EPS for Alliant Energy’s utility business were negatively impacted by several items anticipated when the company released its earnings guidance for 2009. Those items include a negative $0.03 per share impact for lower industrial sales as a result of the economy and a $0.09 per share reduction for higher transmission and pension expense at Interstate Power and Light Company. The latter expenses are expected to be recovered on a prospective basis in interim rates that were implemented on March 27, 2009. Additional negative earnings drivers included a $0.04 per share reduction in gas margins due to the impacts of lower commercial and industrial sales and lower retail gas rates at Wisconsin Power and Light Company and a $0.03 per share reduction due to milder weather.

The lower earnings in the first quarter of 2009 for Alliant Energy’s non-regulated business were primarily due to operating results at RMT that were $0.05 per share lower than the first quarter of 2008. The primary driver of RMT’s loss was lower labor utilization rates resulting from reduced construction activity in the wind industry due to limited financing options for developers. Results at Alliant Energy’s parent company were negatively impacted by lower balances and lower interest rates on cash and short-term investments.

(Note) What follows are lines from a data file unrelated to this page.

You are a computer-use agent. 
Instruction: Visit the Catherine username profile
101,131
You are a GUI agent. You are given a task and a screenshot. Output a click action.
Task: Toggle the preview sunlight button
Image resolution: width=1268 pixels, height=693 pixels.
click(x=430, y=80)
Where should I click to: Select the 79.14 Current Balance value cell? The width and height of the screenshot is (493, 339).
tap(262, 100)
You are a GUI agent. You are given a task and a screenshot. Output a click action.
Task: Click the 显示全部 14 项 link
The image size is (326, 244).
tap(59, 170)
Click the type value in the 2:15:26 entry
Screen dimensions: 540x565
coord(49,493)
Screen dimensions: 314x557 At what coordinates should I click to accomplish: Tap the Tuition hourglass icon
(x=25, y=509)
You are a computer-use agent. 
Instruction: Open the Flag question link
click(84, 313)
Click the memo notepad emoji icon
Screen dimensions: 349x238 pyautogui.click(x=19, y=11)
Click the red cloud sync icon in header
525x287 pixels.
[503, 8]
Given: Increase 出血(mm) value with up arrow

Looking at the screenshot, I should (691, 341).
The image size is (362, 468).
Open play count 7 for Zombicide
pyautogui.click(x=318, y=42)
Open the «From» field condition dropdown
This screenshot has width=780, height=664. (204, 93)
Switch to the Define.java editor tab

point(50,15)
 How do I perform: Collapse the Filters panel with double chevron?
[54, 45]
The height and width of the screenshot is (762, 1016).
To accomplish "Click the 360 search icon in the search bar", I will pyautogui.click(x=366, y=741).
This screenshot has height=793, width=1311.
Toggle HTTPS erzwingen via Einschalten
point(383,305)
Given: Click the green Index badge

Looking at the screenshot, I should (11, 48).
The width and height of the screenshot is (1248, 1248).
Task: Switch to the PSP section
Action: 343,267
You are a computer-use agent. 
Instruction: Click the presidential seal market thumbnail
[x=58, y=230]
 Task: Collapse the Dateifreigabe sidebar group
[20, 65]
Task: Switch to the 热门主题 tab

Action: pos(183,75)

“Excluding the non-recurring state income tax impacts, our first quarter results were significantly lower than the same period last year, however many of the drivers were anticipated in our original guidance,” said Bill Harvey, Alliant Energy chairman, president, and chief executive officer. “Industrial sales were weaker than we expected and we are lowering our retail sales forecast for 2009 by an additional 3 percentage points. Despite the challenges presented by the economy, we still expect to meet our original earnings guidance for the utility business as a result of aggressive cost cutting efforts that are constrained only by our assurance not to compromise safety or reliability. In our non-regulated businesses we see a resurgence occurring in the renewables market and RMT has recently signed several contracts for wind construction projects that we expect to generate increased revenues in the coming months. We believe our most difficult quarter is behind us and anticipate producing stronger results for the balance of the year.”